The point that we have driven home is that the challenges faced by Ground Zero workers and responders are emblematic of all those attempting to seek justice in the courts. If even these heroes face as much opposition and attack when asking for medical treatment and in the case of workers a maximum of 400 in workers compensation a week, imagine what you or I might face if injured in a less public manner and while having no access to the national media spotlight.
Predictably, as the claim to classic "hero-hood" of rushing to Ground Zero fades, so does protection from attack for all those less "heroic" persons with legitimate claims who may not have risen to the level of national heroes, but who responded or worked there nonetheless.

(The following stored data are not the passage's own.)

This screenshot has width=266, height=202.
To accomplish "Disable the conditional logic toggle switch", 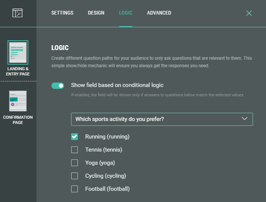I will coord(58,86).
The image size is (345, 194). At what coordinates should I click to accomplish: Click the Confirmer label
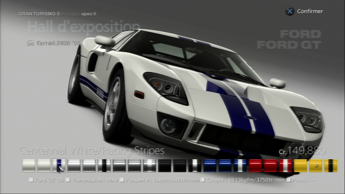point(310,11)
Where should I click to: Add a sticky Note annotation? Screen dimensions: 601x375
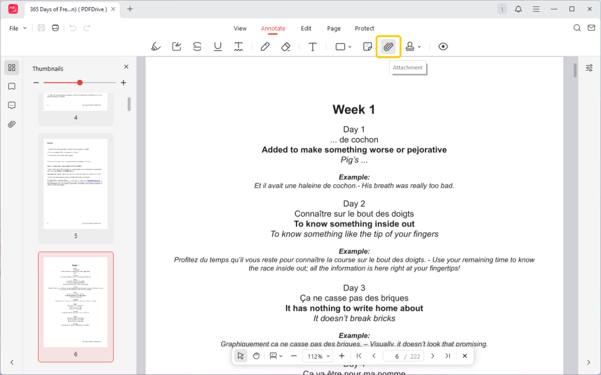coord(367,47)
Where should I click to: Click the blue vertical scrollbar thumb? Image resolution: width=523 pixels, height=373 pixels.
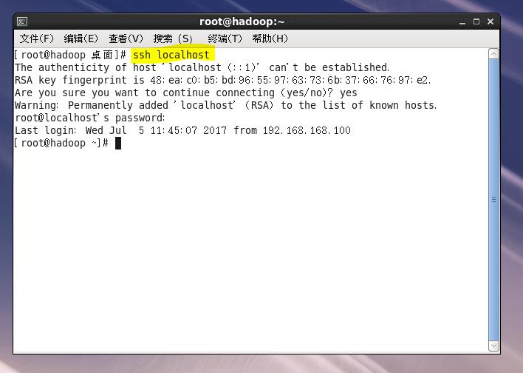click(x=493, y=200)
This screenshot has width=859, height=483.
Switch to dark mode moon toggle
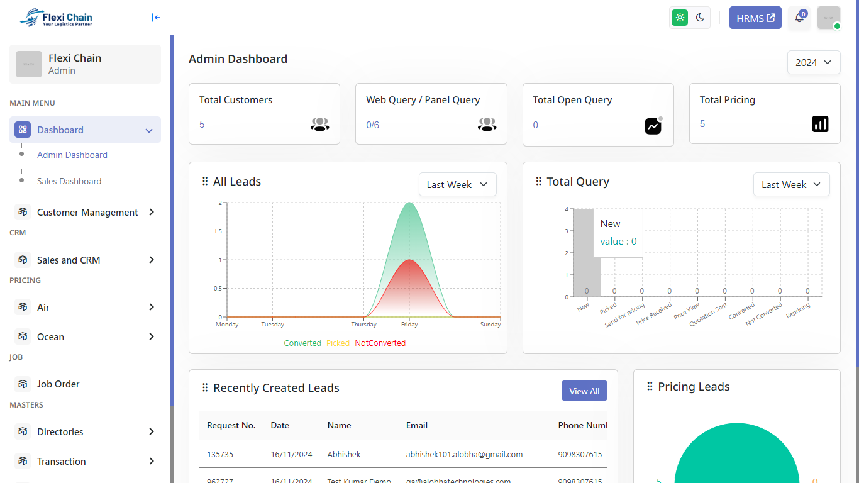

In fact, to the extent that the tort "reform" movement pounces on this one case of the 40,000 people who worked at or near Ground Zero (or the landfill used for Ground Zero debris), they further demonstrate what has been my underlying my point: the tort "reform" movement is out to reduce and question the right of all Americans to access the courts in whatever context, unless and only unless, their injuries are too politically dangerous to critique.

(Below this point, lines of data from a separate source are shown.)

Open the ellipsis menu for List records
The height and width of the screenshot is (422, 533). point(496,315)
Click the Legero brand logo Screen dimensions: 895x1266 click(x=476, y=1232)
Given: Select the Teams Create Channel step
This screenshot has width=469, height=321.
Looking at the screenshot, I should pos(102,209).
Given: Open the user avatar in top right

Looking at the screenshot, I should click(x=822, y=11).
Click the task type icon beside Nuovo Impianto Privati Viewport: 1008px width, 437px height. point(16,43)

Then again, as Copland's op-ed demonstrates, at times they are willing to slam the courthouse door in the face of people like Ceasar Borja the hero, even as he was previously described in the papers before the NY Times correction.

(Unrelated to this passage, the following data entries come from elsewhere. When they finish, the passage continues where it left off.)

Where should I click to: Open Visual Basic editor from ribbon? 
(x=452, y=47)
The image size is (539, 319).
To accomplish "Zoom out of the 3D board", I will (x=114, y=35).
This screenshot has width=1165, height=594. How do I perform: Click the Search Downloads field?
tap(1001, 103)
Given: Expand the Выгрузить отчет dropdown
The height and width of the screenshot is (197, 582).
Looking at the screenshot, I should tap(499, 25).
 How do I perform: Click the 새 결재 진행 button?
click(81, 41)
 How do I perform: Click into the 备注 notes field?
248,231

Ceasar Borja, may not have been "Ceasar Borja," but countless others at Ground Zero were. Indeed, the larger point about Ground Zero is that all Americans, whether "heroes""medium-heroes""quasi-heroes," or even just people doing their jobs deserve to be supported and compensated when the negligence or misconduct of others (in this case primarily the federal and NYC governments and their contractors) cause them bodily harm or death.
In the wake of this story, tort "reformers" will attempt to draw attention from the well documented negligence of misconduct of government agencies and businesses in failing to protect responders, workers, and residents from exposure in Manhattan, and place the focus on one of 40,000 workers and responders, and an unknown number of residents and office workers, because in this one case the amount and type of service at Ground Zero was not as well documented as it should have been.
What this NY Times story ultimately stands for is the fact that sometimes we make people who put themselves in harm's way bigger than they actually are because as a nation we need heroes (for another example here's coverage of the Former Mayor Rudolph Giuliani's over glorified yet flawed 9/11 response)
In response to the story Senator Clinton's office observed "[S]acrifices were made by so many whether it was in the hours, days, weeks, or months after the attacks...they all deserve our help." Agreed.
Let's not forget our heroes, our "less than hero" Ground Zero workers and responders, or for that matter, our everyday Americans when fight for access to the courts in America today.
The challenges faced by Ground Zero workers affect us all because many of us were Ground Zero workers, many of us will face avoidable health risks like those faced by Ground Zero workers in the future, and many of the residents of Manhattan and Brooklyn are contaminated right now and will become sick within the next 20-30 years.
It's just that we just don't know it yet.